> Aim of the exercise:
Extract, character for character, the stretch from "The crew appears" through "throughout the day." in the news report below on the speedboat shootout off Cuba.
* START Passage to read *
Amijail Sánchez González is now under arrest in Cuba, where authorities say he and nine other Cuban nationals tried to infiltrate the country Wednesday on a speedboat “for terrorist purposes.” According to Cuba’s Interior Ministry, the men opened fire on a patrol vessel off the island’s northern shore early Wednesday, wounding its commander, and the Cuban vessel returned fire, killing four men and wounding six.

At least one of the dead crew members and one of the survivors were U.S. citizens, a U.S. official said Thursday. The men were not sophisticated mercenaries, relatives said, but poorly trained activists who wanted to send a message. Some of the men’s families identified them as members of Autodefensa del Pueblo (People’s Self-Defense), a loosely coordinated organization known for asking people in Cuba to put up anti-government signs on walls there and send photos to be posted on social media.

Kiki Naranjo said he founded ADP with Sánchez González about five years ago with “clandestine” support from like-minded individuals on the island. The group has no financial backing or association with any government, Naranjo said. Naranjo, who lives in Ohio, said he hadn’t heard from his friend in about a year and was unaware of any plans for a trip to Cuba, but he understood why the men would want to make the journey. “We all had that desire,” he said, “to see our country free.”

The crew appears to have left Florida late Tuesday or early Wednesday. A woman on Big Pine Key told the Monroe County Sheriff’s Office that she watched a man pull up in a white truck at 6:30 p.m. Tuesday, exit the vehicle and board a boat. The owner of that vessel, Angel Montera, told sheriff’s deputies he noticed that his 24-foot speedboat was missing Wednesday morning. The truck was registered to Hector Cruz Correa, 42, whom Montera had hired to do tile work. Montera imagined that Cruz Correa had taken his boat out fishing and tried calling him throughout the day.
* END Passage to read *
* START Supplied information *
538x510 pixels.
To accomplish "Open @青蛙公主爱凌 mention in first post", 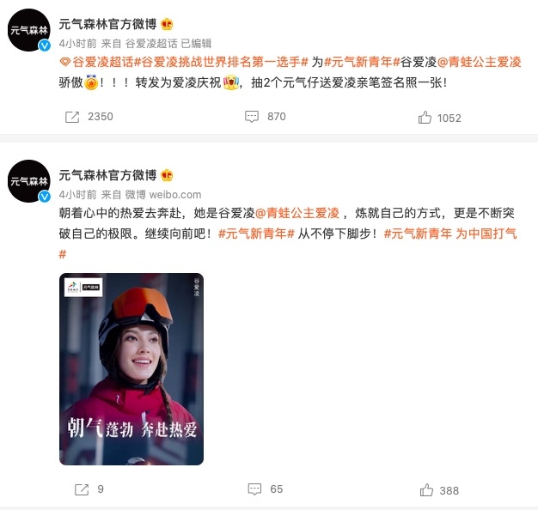I will [x=480, y=62].

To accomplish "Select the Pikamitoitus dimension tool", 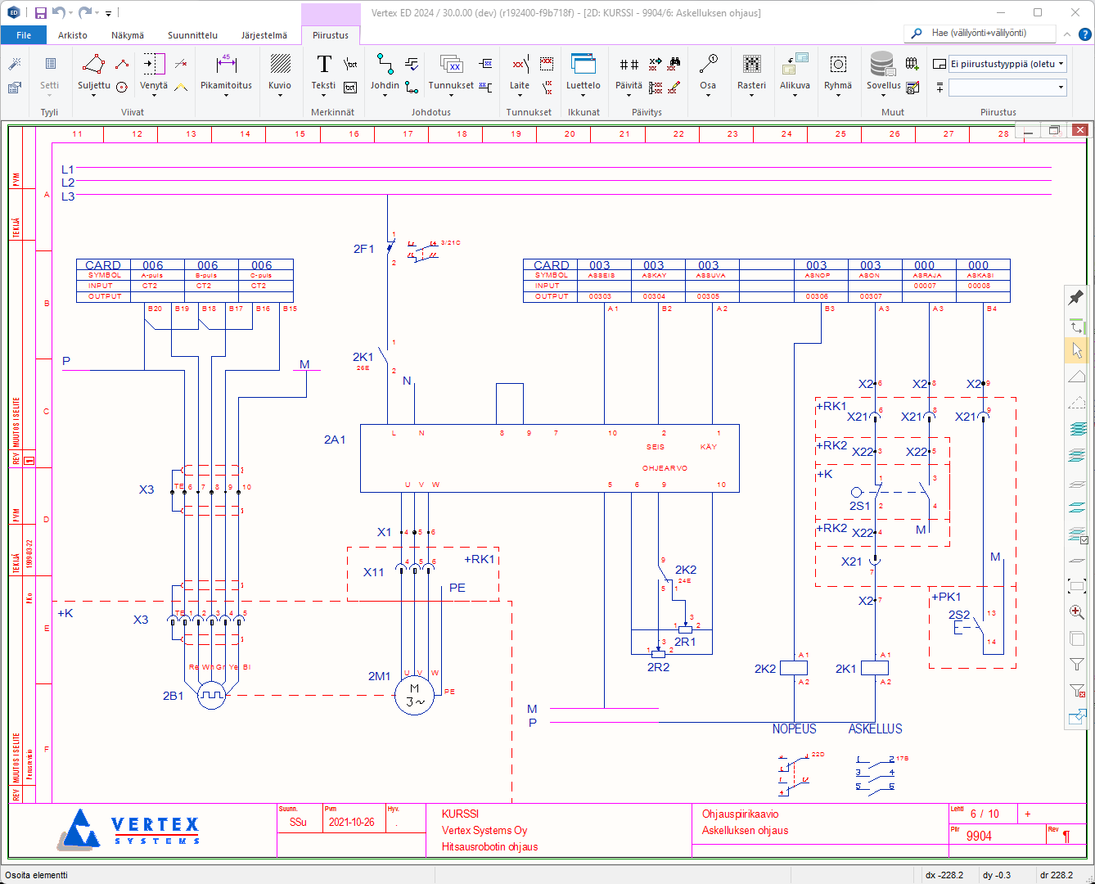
* END Supplied information *
> Response to the exercise:
The crew appears to have left Florida late Tuesday or early Wednesday. A woman on Big Pine Key told the Monroe County Sheriff’s Office that she watched a man pull up in a white truck at 6:30 p.m. Tuesday, exit the vehicle and board a boat. The owner of that vessel, Angel Montera, told sheriff’s deputies he noticed that his 24-foot speedboat was missing Wednesday morning. The truck was registered to Hector Cruz Correa, 42, whom Montera had hired to do tile work. Montera imagined that Cruz Correa had taken his boat out fishing and tried calling him throughout the day.